Directions: Give back each line of the listing precisely as written.

Data shown:
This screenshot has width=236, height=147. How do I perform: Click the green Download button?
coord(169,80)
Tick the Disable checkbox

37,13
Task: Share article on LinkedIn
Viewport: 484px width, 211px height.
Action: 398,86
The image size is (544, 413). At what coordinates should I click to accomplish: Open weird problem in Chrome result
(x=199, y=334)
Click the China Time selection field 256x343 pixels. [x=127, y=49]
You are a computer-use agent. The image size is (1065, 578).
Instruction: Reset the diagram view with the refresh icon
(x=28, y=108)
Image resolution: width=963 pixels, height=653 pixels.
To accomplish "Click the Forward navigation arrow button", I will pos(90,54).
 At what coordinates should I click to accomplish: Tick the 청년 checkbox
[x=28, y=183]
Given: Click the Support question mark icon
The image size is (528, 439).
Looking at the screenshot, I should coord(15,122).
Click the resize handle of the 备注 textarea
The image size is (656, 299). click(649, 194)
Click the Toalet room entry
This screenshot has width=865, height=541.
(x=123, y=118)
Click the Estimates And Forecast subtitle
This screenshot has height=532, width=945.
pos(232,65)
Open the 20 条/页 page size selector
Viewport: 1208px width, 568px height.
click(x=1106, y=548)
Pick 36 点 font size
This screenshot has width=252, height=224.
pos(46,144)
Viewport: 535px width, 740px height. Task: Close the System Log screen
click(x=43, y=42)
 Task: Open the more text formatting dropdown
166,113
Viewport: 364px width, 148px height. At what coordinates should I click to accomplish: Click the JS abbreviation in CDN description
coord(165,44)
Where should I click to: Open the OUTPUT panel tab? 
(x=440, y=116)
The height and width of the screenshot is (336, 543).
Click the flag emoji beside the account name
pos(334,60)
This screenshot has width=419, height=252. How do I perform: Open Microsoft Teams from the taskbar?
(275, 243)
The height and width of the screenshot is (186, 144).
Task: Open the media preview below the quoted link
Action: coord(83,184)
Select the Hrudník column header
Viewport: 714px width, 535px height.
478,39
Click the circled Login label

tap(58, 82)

Solved exercise:
This screenshot has width=236, height=147. How do I perform: Click the green Download button?
coord(169,80)
Tick the Disable checkbox

37,13
Task: Share article on LinkedIn
Viewport: 484px width, 211px height.
Action: 398,86
The image size is (544, 413). At what coordinates should I click to accomplish: Open weird problem in Chrome result
(x=199, y=334)
Click the China Time selection field 256x343 pixels. [x=127, y=49]
You are a computer-use agent. The image size is (1065, 578).
Instruction: Reset the diagram view with the refresh icon
(x=28, y=108)
Image resolution: width=963 pixels, height=653 pixels.
To accomplish "Click the Forward navigation arrow button", I will pos(90,54).
 At what coordinates should I click to accomplish: Tick the 청년 checkbox
[x=28, y=183]
Given: Click the Support question mark icon
The image size is (528, 439).
Looking at the screenshot, I should coord(15,122).
Click the resize handle of the 备注 textarea
The image size is (656, 299). click(649, 194)
Click the Toalet room entry
This screenshot has width=865, height=541.
(x=123, y=118)
Click the Estimates And Forecast subtitle
This screenshot has height=532, width=945.
pos(232,65)
Open the 20 条/页 page size selector
Viewport: 1208px width, 568px height.
click(x=1106, y=548)
Pick 36 点 font size
This screenshot has width=252, height=224.
pos(46,144)
Viewport: 535px width, 740px height. Task: Close the System Log screen
click(x=43, y=42)
 Task: Open the more text formatting dropdown
166,113
Viewport: 364px width, 148px height. At what coordinates should I click to accomplish: Click the JS abbreviation in CDN description
coord(165,44)
Where should I click to: Open the OUTPUT panel tab? 
(x=440, y=116)
The height and width of the screenshot is (336, 543).
Click the flag emoji beside the account name
pos(334,60)
This screenshot has width=419, height=252. How do I perform: Open Microsoft Teams from the taskbar?
(275, 243)
The height and width of the screenshot is (186, 144).
Task: Open the media preview below the quoted link
Action: coord(83,184)
Select the Hrudník column header
Viewport: 714px width, 535px height.
478,39
Click the circled Login label

tap(58, 82)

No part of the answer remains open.